I think it omits the real reason I want to run the harness in the sandbox: I barely trust the harness more than the LLM, at least at this point in time. They are so rapidly evolving along with the underlying models, that I don't think they are a reasonable component to rely on to provide safety constraints. Put more precisely: if your harness has an ability to do something the LLM can't, and it has a set of conditions under which the LLM can cause those to be invoked, you have to assume the LLM will work out those conditions and execute them. Effectively you have an arm of the lethal trifecta and pretending otherwise is more dangerous than helpful.
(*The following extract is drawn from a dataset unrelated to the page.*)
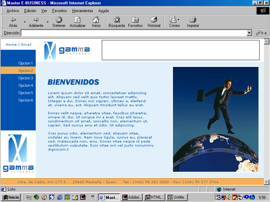Screen dimensions: 270x202
Task: Expand the Atrás history dropdown arrow
Action: pyautogui.click(x=25, y=22)
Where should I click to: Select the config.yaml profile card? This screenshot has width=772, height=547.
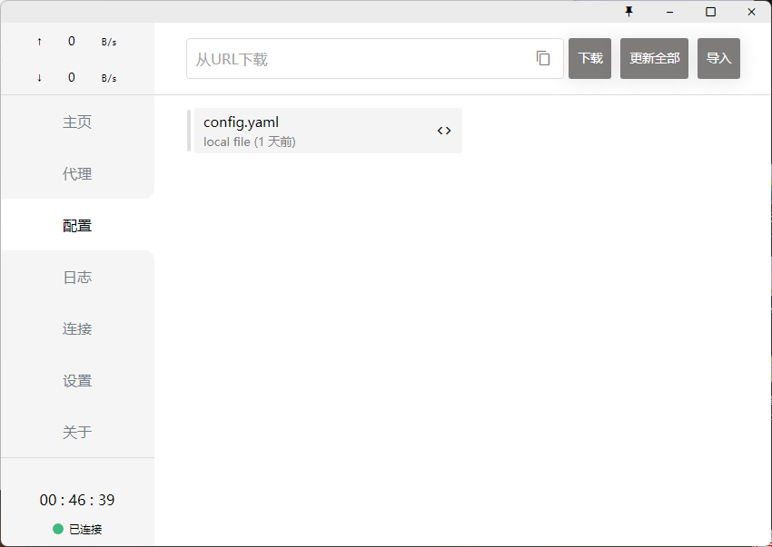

Having said that, some components need to live outside the sandbox (otherwise, who creates the sandbox?). Longer term, I see it as a dedicated security layer, not part of the harness. This probably has yet to emerge fully but it's more like a hypervisor type layer that sits outside of everything and authorises access based on context, human user, etc and can apply policy including mediate the human intervention for decision points when needed.
>Having said that, some components need to live outside the sandbox (otherwise, who creates the sandbox?).
I run a single-node k3d cluster on each of my MacBooks which uses Agent Sandbox[0] to keep harnesses isolated. Harnesses access models through LiteLLM only. I have aliases for `kubectl exec`ing into whatever harness I need.
I don't trust the harness, and I especially don't trust that the LLM won't be able to subvert the harness, or trick me via the harness. I assume that the LLM will be able to leak any secret in the harness context to arbitrary internet destinations, or somehow encode the secret in a work product. Eg space characters at the end of lines encoding access tokens.
Having the harness in one VM, and tool use applied to user data in another, is about as safe as you can be at present. You can mount filesystem fragments from the data VM into the harness VM, but tool execution remains painful.
Having all authorisation and access control exist outside of the harness layer is essential. It should only have narrowly scoped and time limited credentials that are bound to its IP, and even then that is problematic.
> Effectively you have an arm of the lethal trifecta and pretending otherwise is more dangerous than helpful.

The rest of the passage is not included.